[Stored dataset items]
◆ ◆ ◆ ◆

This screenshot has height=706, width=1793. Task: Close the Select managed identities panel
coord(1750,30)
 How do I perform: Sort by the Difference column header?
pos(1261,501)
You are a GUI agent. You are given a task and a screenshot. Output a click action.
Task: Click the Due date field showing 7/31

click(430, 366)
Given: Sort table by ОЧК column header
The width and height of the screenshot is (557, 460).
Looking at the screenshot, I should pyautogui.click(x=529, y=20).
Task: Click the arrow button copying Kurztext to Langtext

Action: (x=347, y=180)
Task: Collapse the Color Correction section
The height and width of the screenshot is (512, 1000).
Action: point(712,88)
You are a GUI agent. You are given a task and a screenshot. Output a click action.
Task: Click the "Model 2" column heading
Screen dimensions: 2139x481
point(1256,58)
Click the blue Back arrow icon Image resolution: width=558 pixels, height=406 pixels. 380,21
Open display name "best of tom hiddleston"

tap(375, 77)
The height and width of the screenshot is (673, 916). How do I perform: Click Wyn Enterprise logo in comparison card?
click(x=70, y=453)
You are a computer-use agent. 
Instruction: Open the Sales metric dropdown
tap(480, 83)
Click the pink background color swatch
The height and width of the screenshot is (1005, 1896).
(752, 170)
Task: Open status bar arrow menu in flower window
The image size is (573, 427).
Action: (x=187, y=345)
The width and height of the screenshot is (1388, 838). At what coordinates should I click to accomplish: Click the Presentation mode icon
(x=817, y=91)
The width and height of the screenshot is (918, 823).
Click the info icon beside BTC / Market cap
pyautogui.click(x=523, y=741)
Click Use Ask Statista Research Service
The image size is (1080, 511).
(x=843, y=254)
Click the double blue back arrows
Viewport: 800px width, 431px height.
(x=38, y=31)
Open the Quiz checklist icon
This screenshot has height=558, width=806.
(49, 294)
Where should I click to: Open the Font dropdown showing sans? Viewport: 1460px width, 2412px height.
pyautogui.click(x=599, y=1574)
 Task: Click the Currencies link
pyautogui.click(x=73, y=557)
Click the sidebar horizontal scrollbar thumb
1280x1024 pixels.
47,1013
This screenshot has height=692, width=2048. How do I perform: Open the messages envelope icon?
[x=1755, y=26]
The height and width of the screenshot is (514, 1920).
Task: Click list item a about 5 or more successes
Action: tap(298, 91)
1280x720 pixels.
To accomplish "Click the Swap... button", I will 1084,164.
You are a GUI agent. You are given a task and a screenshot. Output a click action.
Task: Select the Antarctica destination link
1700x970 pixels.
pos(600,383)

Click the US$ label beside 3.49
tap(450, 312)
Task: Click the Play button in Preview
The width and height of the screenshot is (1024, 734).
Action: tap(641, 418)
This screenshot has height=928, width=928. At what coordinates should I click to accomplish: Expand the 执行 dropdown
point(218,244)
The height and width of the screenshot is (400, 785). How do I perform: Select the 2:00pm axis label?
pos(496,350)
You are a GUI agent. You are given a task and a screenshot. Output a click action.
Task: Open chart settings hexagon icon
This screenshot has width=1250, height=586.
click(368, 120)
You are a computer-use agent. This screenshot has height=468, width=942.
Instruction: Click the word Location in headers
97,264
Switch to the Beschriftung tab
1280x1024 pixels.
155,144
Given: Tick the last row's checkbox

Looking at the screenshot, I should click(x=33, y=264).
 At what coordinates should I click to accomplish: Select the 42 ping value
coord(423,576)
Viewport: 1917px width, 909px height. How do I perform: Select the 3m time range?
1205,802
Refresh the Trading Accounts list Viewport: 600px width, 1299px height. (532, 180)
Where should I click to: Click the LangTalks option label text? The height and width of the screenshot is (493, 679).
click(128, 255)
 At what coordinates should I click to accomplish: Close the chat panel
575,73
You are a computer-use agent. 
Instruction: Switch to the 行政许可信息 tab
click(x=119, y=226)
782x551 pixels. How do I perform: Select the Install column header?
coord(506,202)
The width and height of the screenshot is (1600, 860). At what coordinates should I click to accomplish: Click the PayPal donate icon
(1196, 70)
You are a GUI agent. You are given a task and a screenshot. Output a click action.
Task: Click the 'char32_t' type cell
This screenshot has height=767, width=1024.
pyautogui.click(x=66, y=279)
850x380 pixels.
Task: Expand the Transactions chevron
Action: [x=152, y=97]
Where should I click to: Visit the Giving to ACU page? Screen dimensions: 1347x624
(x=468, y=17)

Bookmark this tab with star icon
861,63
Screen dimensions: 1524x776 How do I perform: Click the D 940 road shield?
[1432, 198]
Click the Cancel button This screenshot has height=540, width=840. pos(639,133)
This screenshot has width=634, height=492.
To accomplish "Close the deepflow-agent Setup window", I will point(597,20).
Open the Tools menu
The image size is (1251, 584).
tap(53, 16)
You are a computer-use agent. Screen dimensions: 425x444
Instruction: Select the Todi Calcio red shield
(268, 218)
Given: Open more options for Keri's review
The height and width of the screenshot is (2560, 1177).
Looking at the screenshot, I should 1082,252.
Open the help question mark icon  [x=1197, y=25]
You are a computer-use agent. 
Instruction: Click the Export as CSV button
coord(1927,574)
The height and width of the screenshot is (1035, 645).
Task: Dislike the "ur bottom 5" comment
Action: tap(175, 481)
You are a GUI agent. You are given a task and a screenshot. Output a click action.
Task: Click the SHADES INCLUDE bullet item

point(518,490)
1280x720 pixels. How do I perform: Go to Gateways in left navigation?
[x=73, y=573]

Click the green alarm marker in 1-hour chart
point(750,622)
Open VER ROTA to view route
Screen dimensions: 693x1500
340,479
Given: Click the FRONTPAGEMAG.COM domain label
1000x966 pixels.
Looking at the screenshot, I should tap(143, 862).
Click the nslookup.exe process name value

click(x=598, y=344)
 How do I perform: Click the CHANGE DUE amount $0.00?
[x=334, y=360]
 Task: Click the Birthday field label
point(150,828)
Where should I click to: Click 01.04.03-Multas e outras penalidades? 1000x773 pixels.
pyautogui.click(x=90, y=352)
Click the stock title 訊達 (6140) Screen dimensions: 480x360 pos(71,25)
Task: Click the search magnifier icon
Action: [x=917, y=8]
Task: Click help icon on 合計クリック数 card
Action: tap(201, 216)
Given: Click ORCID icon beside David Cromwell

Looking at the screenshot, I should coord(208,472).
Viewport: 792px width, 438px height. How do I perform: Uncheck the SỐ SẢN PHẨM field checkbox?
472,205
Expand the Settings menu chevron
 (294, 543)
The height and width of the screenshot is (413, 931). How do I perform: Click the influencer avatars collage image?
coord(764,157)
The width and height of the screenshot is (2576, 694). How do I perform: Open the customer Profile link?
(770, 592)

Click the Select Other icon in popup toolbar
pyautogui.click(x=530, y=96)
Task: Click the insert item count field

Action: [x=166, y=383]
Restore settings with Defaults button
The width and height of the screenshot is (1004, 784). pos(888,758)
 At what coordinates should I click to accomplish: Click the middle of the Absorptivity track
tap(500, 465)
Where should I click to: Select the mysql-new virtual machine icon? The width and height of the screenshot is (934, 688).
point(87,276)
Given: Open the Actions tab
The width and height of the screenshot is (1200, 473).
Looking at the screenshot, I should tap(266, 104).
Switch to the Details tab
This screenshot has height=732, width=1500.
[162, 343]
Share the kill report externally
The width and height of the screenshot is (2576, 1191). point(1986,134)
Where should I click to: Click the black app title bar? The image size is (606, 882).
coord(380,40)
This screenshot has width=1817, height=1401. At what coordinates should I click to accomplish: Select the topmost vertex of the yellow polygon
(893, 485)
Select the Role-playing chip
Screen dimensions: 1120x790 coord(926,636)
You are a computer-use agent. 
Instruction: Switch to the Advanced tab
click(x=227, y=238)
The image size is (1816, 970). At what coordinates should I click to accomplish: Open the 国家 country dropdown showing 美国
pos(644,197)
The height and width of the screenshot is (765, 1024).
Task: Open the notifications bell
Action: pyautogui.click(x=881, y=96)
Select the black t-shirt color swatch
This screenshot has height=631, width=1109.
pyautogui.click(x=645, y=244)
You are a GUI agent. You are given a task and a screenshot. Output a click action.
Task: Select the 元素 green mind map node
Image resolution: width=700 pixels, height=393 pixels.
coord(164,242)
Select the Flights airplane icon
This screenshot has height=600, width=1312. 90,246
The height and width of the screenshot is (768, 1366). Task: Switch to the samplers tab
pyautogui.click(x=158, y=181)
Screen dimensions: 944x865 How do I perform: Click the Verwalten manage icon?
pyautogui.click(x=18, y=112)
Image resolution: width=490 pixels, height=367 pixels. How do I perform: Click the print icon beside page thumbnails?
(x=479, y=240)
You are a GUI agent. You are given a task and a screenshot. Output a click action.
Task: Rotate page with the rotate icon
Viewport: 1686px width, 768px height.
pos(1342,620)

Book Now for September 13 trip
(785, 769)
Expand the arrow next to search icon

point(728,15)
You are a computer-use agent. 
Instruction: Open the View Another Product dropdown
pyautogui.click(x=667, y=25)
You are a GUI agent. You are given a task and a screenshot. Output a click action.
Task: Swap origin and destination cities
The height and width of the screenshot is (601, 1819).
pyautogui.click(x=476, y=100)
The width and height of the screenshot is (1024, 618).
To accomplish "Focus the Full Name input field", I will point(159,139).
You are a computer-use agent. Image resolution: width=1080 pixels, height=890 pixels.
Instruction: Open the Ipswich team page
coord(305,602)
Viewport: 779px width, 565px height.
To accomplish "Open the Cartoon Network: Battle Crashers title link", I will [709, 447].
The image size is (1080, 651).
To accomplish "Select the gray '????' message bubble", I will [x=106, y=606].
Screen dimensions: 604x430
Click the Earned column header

◆ ◆ ◆ ◆

About this task
Transcribe the lines from the first line of the records through the line that contains "Click the pink background color swatch", both included, and add nothing else.

Problem solution
This screenshot has height=706, width=1793. Task: Close the Select managed identities panel
coord(1750,30)
 How do I perform: Sort by the Difference column header?
pos(1261,501)
You are a GUI agent. You are given a task and a screenshot. Output a click action.
Task: Click the Due date field showing 7/31

click(430, 366)
Given: Sort table by ОЧК column header
The width and height of the screenshot is (557, 460).
Looking at the screenshot, I should pyautogui.click(x=529, y=20).
Task: Click the arrow button copying Kurztext to Langtext

Action: (x=347, y=180)
Task: Collapse the Color Correction section
The height and width of the screenshot is (512, 1000).
Action: point(712,88)
You are a GUI agent. You are given a task and a screenshot. Output a click action.
Task: Click the "Model 2" column heading
Screen dimensions: 2139x481
point(1256,58)
Click the blue Back arrow icon Image resolution: width=558 pixels, height=406 pixels. 380,21
Open display name "best of tom hiddleston"

tap(375, 77)
The height and width of the screenshot is (673, 916). How do I perform: Click Wyn Enterprise logo in comparison card?
click(x=70, y=453)
You are a computer-use agent. 
Instruction: Open the Sales metric dropdown
tap(480, 83)
Click the pink background color swatch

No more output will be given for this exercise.